The 10th U.S. Court of Appeals ruled on January 11 that the Wilderness Society (TWS) and the Southern Utah Wilderness Alliance (SUWA) did not have standing to file a lawsuit against Kane County. In its 9-to-2 decision, the court stated that, “TWS has taken sides in what is essentially a property rights dispute between two landowners, only one of which is represented (Kane County).  But TWS lacks any independent property rights of its own.”

Like many states in the inter-mountain West, Utah is stuck with the legacy of the federal government owning most of the land in the state. Bureaucrats and politicians in Washington, not the residents or elected officials in Utah, determine how this rural land is to be used. 

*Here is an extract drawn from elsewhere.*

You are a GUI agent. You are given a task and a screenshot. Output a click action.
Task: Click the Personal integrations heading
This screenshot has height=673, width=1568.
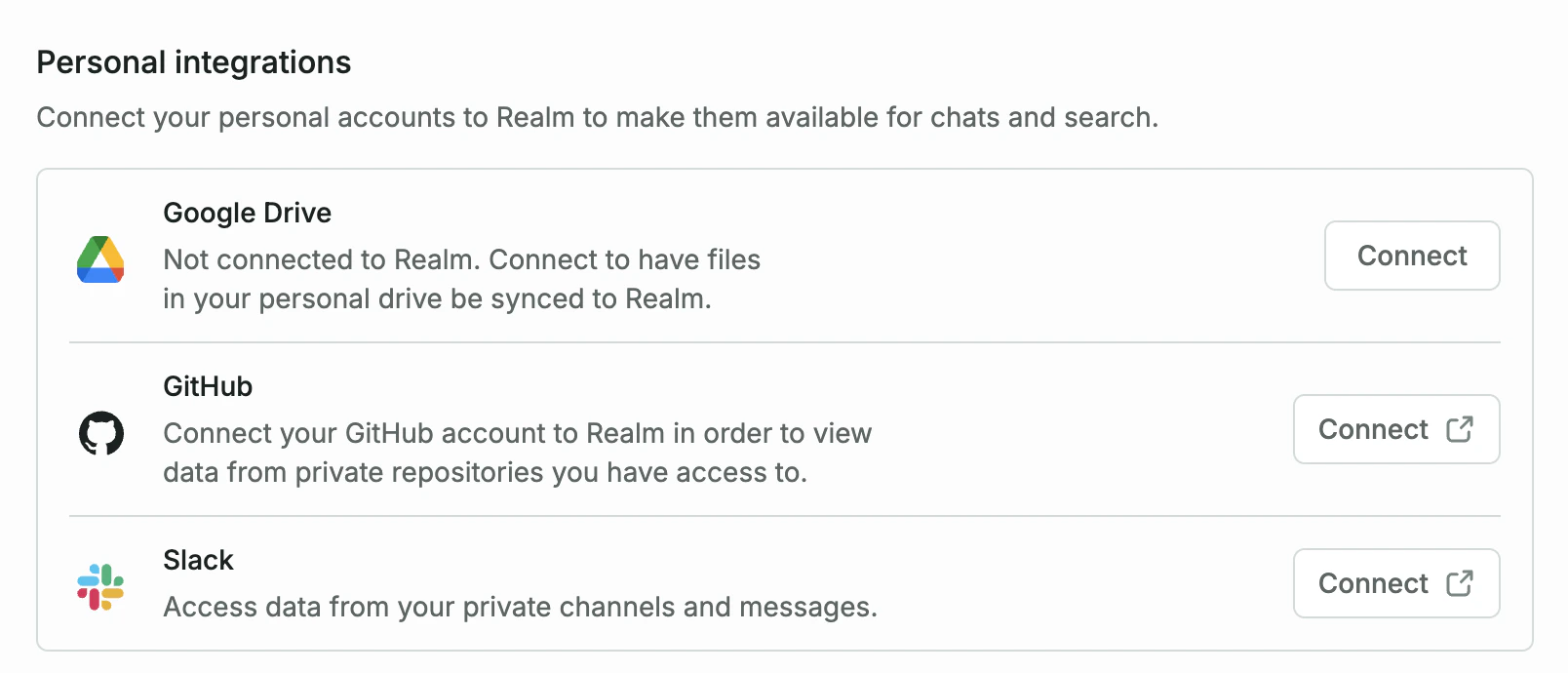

The current dispute involves a Civil War-era stature, R.S. 2477, enacted to encourage settlement in the West, by promoting the construction of highways in the region. For well over a century, Kane County built dozens of roads crisscrossing federal land. But in 1996, the Clinton administration, without consulting any Utah officials, created the 1.9 million-acre Grand Staircase-Escalante National Monument, much of which is on land where Kane County built and maintained the roads. Among other things, monument designation gives the Interior Department’s Bureau of Land Management (BLM) the authority to limit access to the monument. Accordingly, BLM has put dozens of roads and trails off-limits to motorized vehicles. 

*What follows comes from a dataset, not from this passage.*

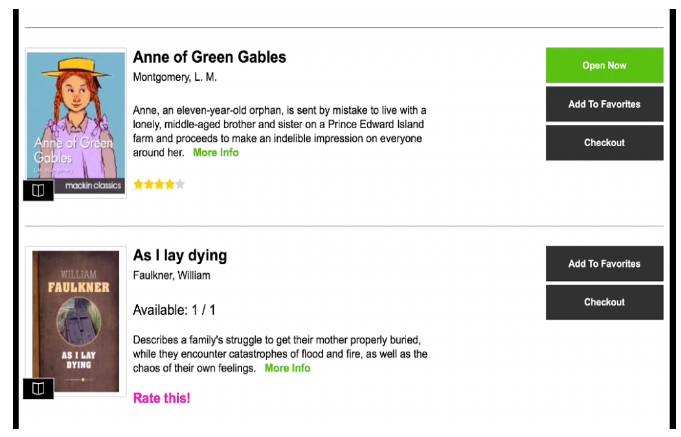This screenshot has width=681, height=437.
Task: Click the As I lay dying title
Action: 180,255
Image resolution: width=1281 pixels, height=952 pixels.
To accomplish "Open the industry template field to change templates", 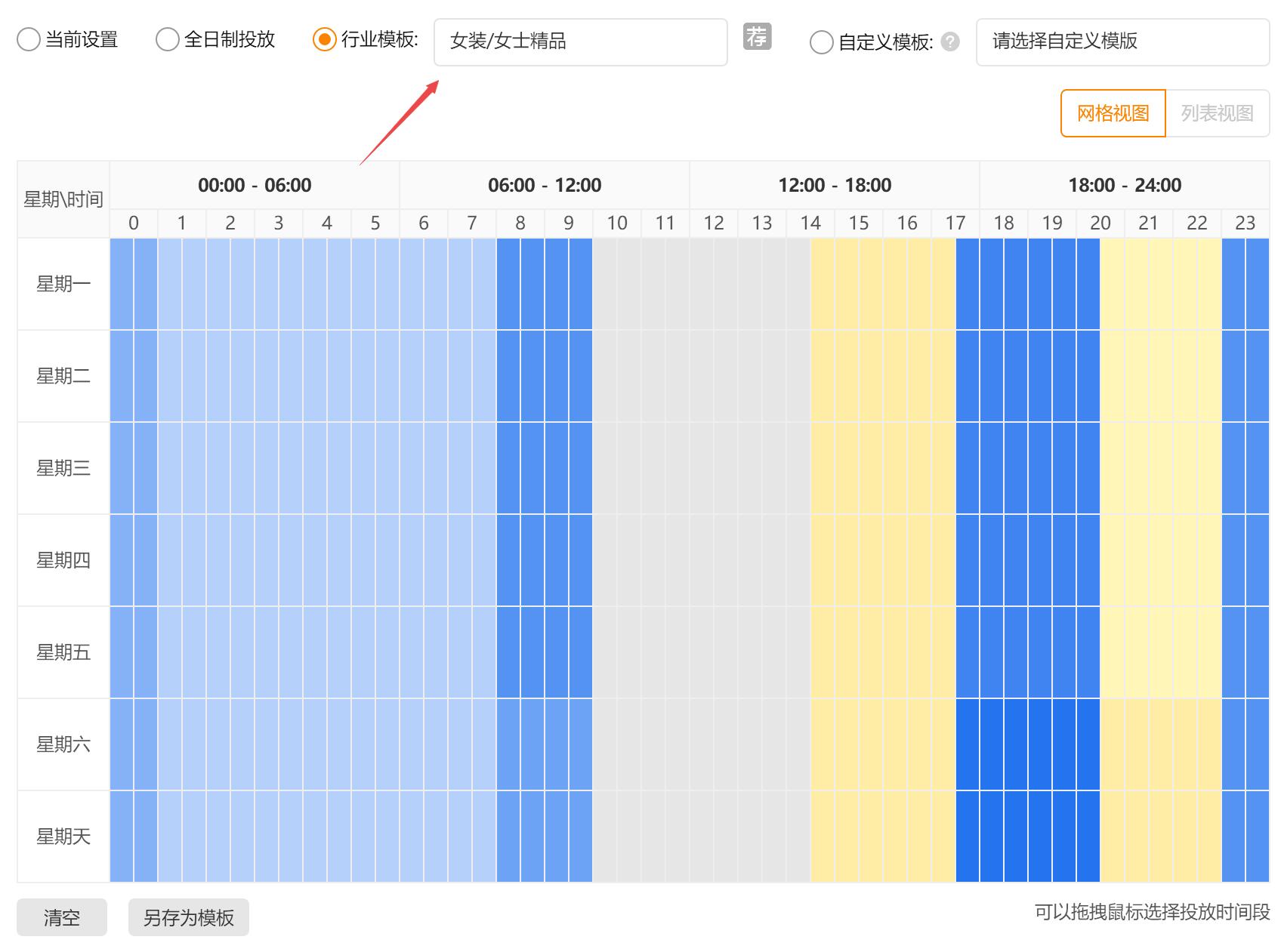I will 580,43.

BLM’s action has raised the ire of local officials and residents, and Kane County has retaliated by claiming ownership of over 60 roads, over half of them either within or bordering the Grand Staircase-Escalante National Monument.

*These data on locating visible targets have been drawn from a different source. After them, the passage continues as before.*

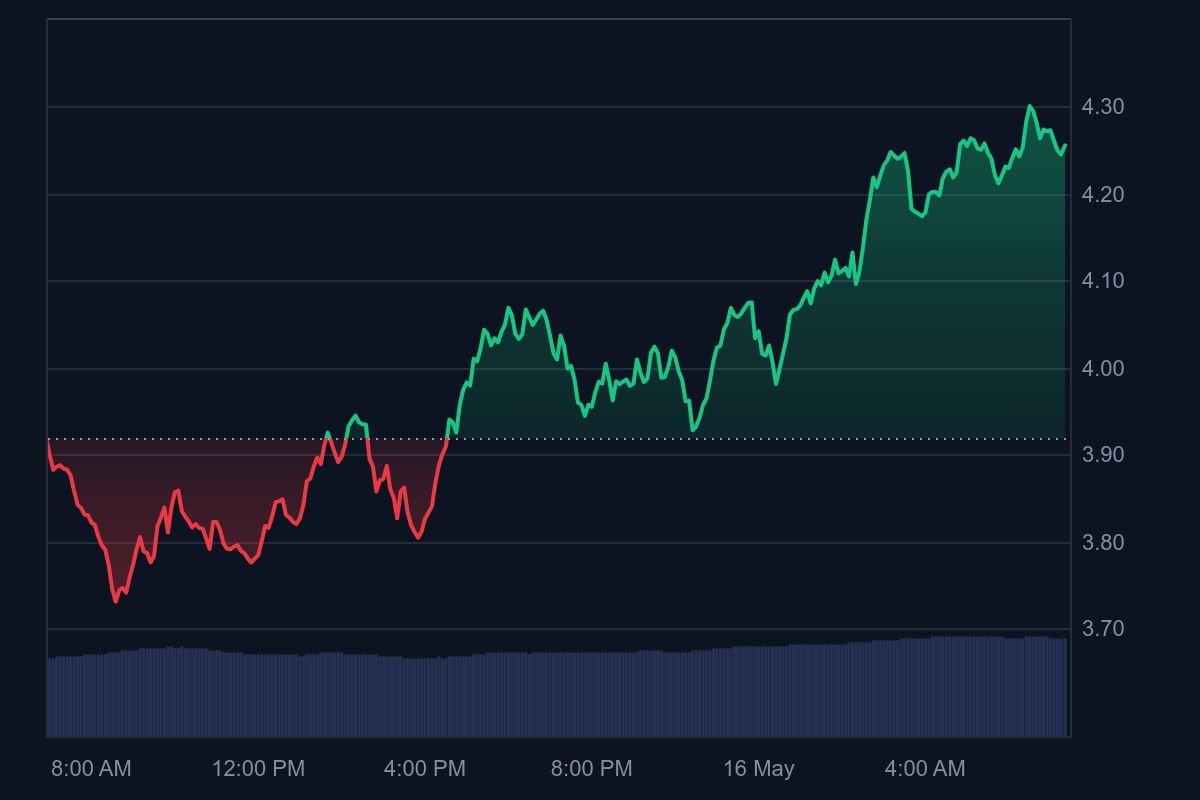
Task: Click the 12:00 PM time axis label
Action: [x=258, y=769]
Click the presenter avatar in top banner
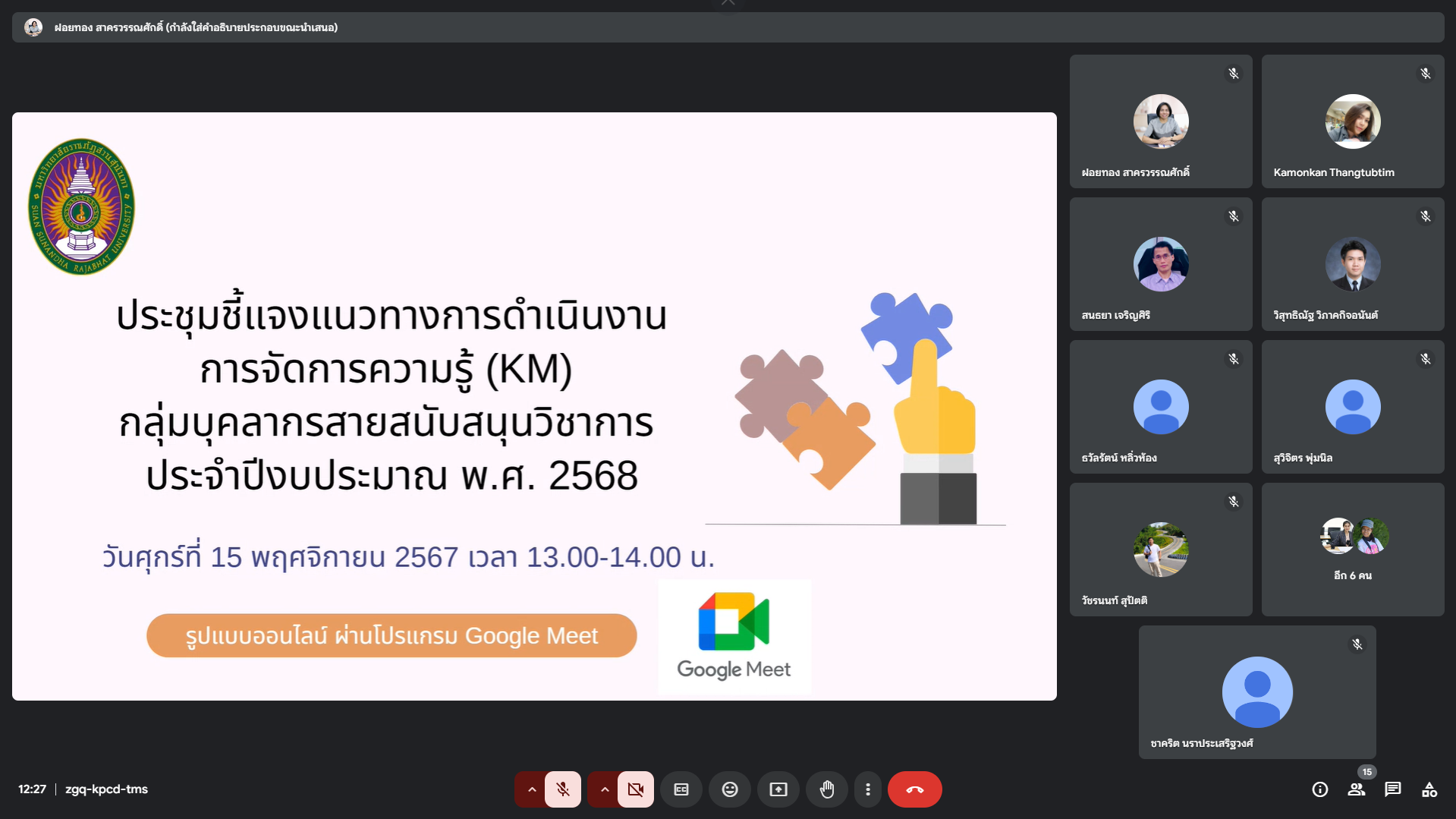 point(33,27)
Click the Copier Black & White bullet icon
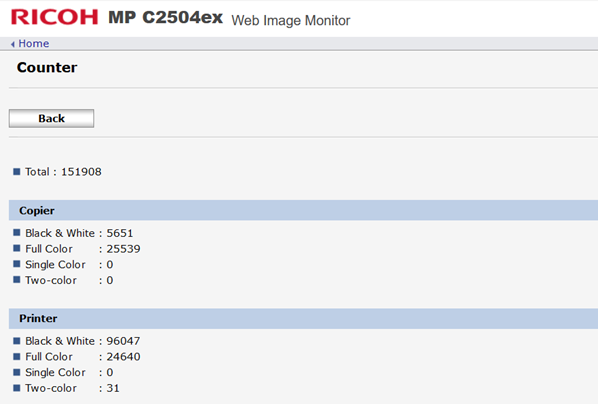The width and height of the screenshot is (598, 404). pos(16,232)
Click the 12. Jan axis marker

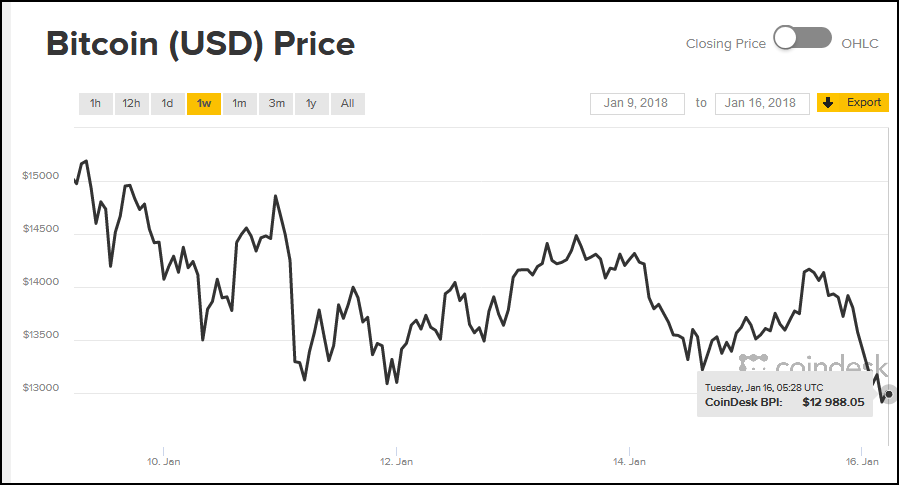[397, 462]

The fight over Utah’s roads will not end in the courtroom. “I plan to take the fight for Utah’s roads to Washington, D.C. to ensure that the state is able to access and utilize the resources it is entitled to,” Sen. Mike Lee (R-Utah) told Land Letter (Jan. 13). During his successful Senate campaign last fall, Lee, who argued Kane County’s case before the 10th Circuit Court earlier in the year, pledged to pursue legislation that would make it more difficult for the Interior secretary to cancel oil and natural gas leases on federal land. In fact, Lee is among a growing number of Utah officials that say states have the right to use eminent domain to seize federal lands.